Friday, 14 November 2014

A Bayesian Response to External World Skepticism

The skeptical argument against the real world hypothesis (RWH) is this:
  1. If I'm not justified in believing I'm not a brain in a vat, then I'm not justified in believing I have hands
  2. I'm not justified in believing I'm not a brain in a vat
  3. Therefore, I'm not justified in believing I have hands
Premise (1) follows from the undeniable closure of justification on known entailment. And so you might try objecting to premise (2) by saying you are in fact justified in rejecting the possibility of being a brain in a vat. You might say, look here I have hands! Here's one, and here's the other. I can feel them, I can touch them: is this not good enough reason to believe they are real? But, then again, if this all was an illusion and you were just a brain in a vat, what would you expect to be any different? Every experience of having hands just as well supports that you have hands, as it supports that you're a brain in a vat being tricked into thinking you have hands.
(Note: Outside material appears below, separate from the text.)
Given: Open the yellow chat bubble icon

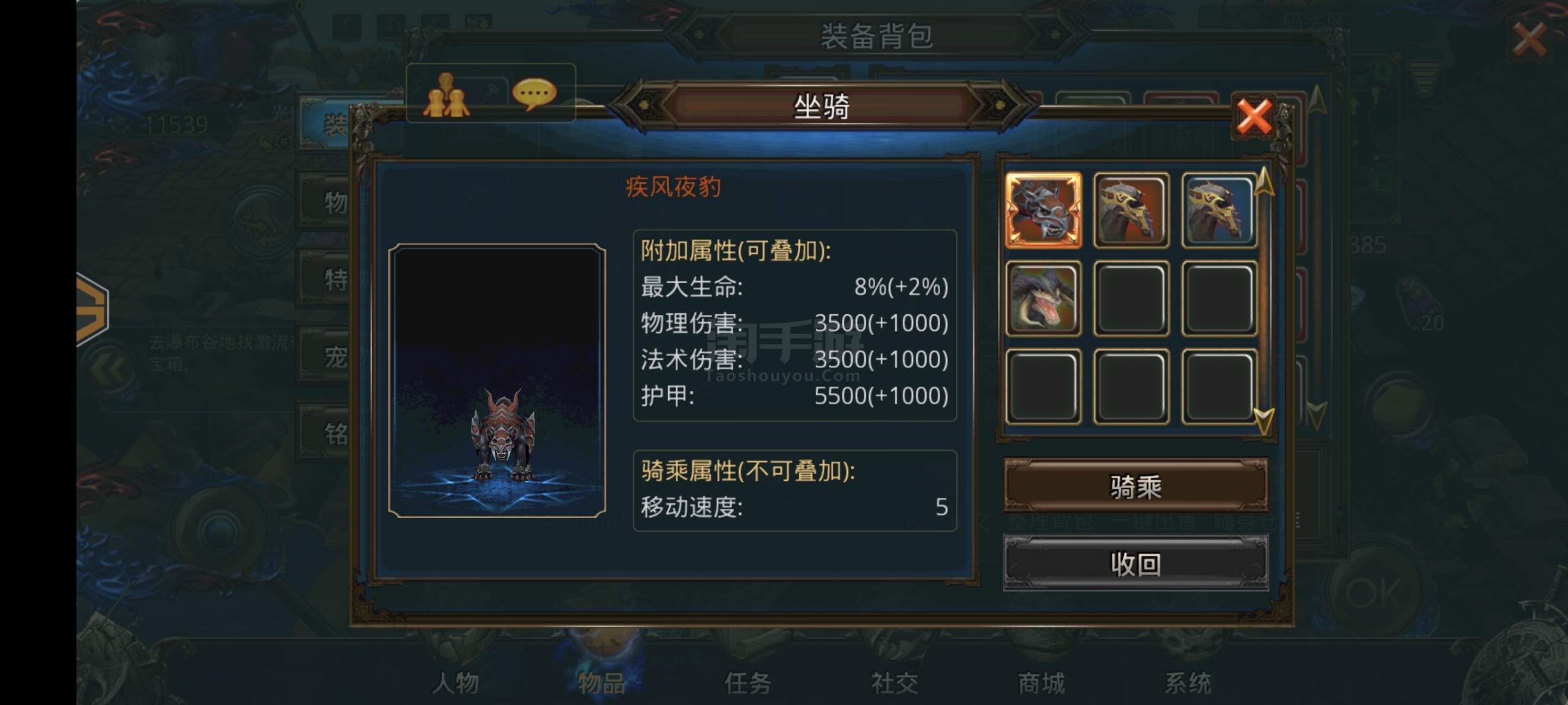Looking at the screenshot, I should 534,94.
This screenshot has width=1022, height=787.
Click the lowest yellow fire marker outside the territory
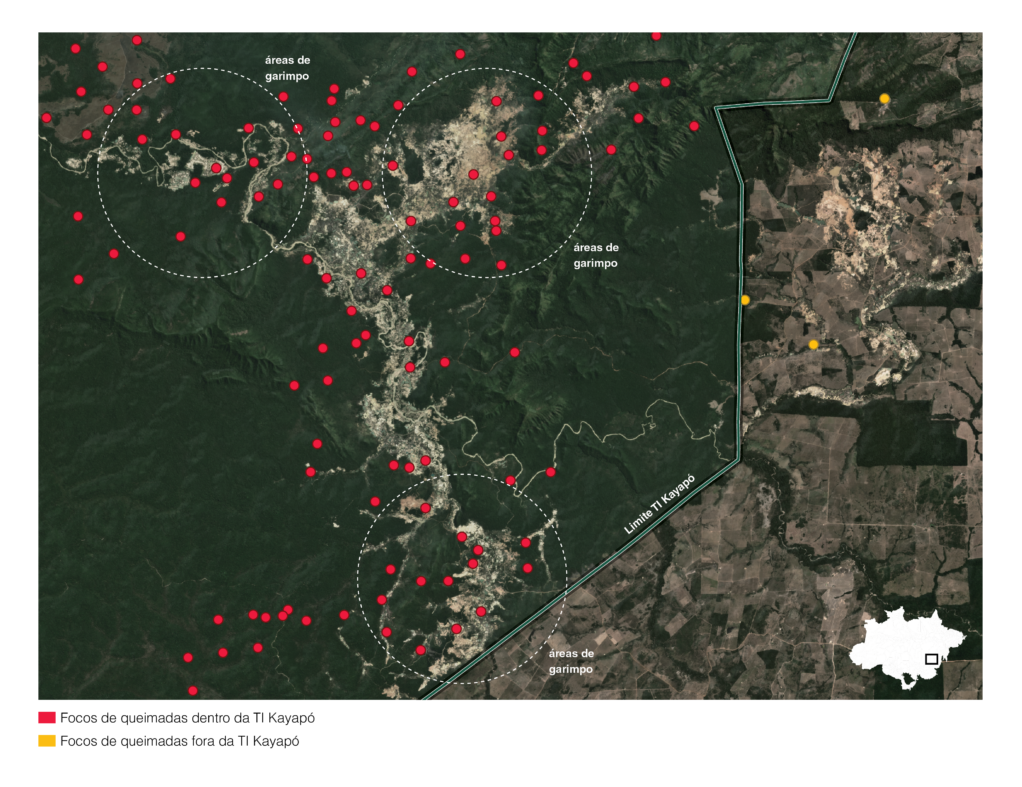(x=813, y=345)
By the very construction of a skeptical hypothesis (SKH) it has the consequence that, for all possible experiences e, e is just as much expected on SKH as it is on RWH; Pr(e|SKH) = Pr(e|RWH). This is a plausibility rather than a probability judgement, in that the Pr function outputs the level of expectation or surprise we have (or should have) in the operands.

Baysians update their beliefs in accordance with Bayes theorem upon being presented with evidence. And so given that the two hypotheses are empirically equivalent, as long as the priors are also equal, it would be impossible for the Baysian to confirm RWH over SKH on evidential grounds. But now consider how the disparity between two hypotheses grows exponentially as evidence is accumulated, and how much evidence we really have (every experience of every moment of our lives). Even if two hypotheses are empirically equivalent, the same evidence could support one dramatically more than the other if the priors weren't equal. And, given that the two hypotheses are incompatible, we are then forced to reject SKH in favour of RWH. We can, then, happily say that we know SKH to be false. Notice that I am not simply Moore shifting. I am not saying I know SKH is false because I know RWH is true. In fact, even under the assumption that I don't have good enough reason to believe RWH, we still have good enough reason to reject SKH. The skeptical hypothesis is still defeated, even if the real world hypothesis cannot be established. And so, if we could justifiably say that Pr(RWH) is even a little bit greater than Pr(SKH), then we could have a solid answer to external world skepticism.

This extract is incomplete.